Oxidized Lipids and CD36-Mediated Lipid Peroxidation in CD8 T Cells Suppress Anti-Tumor Immune Responses

T cell metabolic fitness plays a pivotal role in anti-tumor immunity and metabolic deregulation causes T cell dysfunction in cancer. We identify that CD36 limits anti-tumor CD8+ T cell effector functions through lipid peroxidation. In murine tumors, oxidized phospholipids (OxPLs) were highly abundant and CD8+ TILs increased uptake and accumulation of lipids and lipid peroxidation.

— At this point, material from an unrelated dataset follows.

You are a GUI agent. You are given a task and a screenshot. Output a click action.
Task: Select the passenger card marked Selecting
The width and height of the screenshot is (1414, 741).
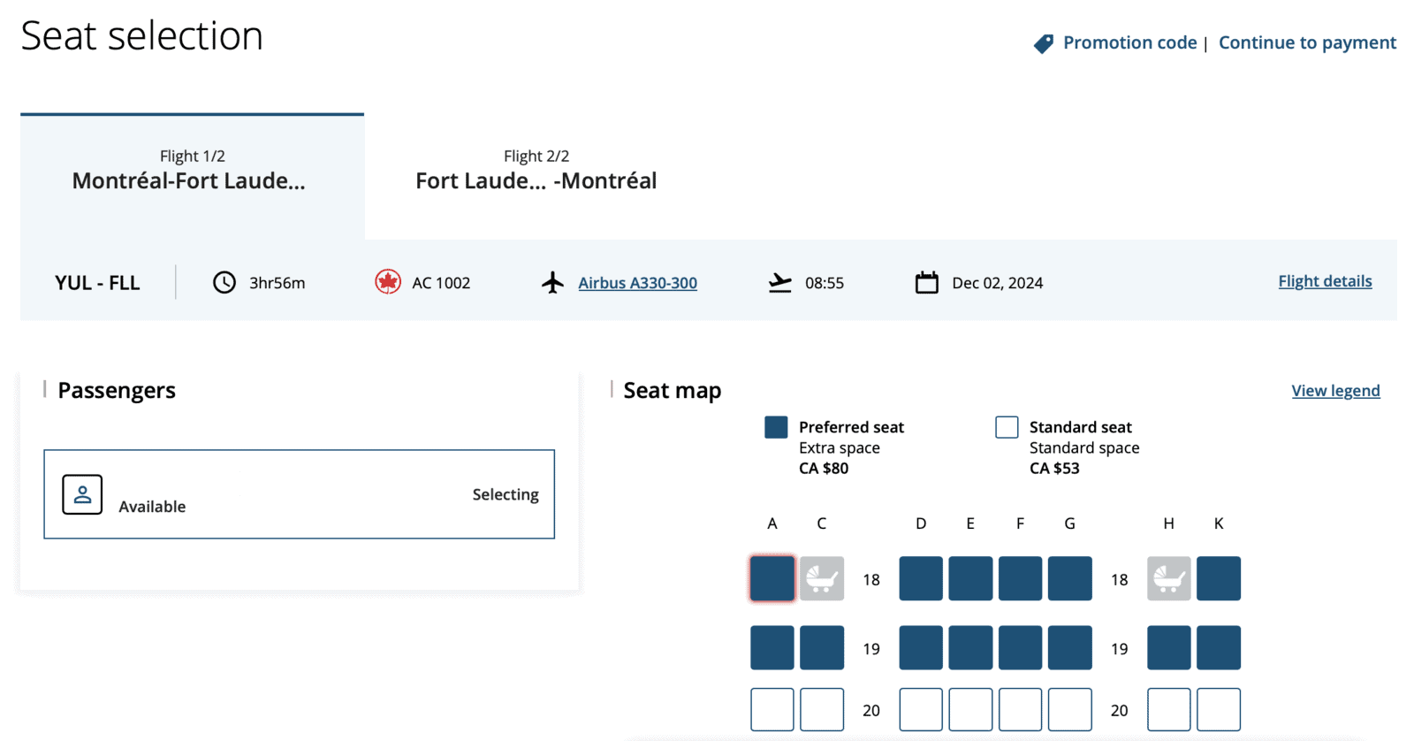300,494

Functionally 'exhausted' CD8+ TILs increased CD36 expression and CD36-deficient CD8+ TILs had more robust anti-tumor activity and cytokine production than wild-type cells. We further show that CD36 promotes uptake of oxidized low-density lipoproteins (OxLDL), induces lipid peroxidation in CD8+ TILs, and enhances p38 kinase phosphorylation. Moreover, we found that OxLDL inhibits CD8+ T cell functions in a CD36/p38-dependent manner. Furthermore, glutathione peroxidase 4 (GPX4) over-expression lowers lipid peroxidation and restores functionalities in CD8+ TILs. These results define a key role for an oxidized lipid-CD36-p38 axis in promoting intratumoral CD8+ T cell dysfunction. Overall design: Single cell RNA sequencing was performed on Cd36+/+ WT or Cd36-/- KO T cells (CD4+ T cells, CD8+ T cells ) FACS-sorted from B16 tumors (21 days post implantation).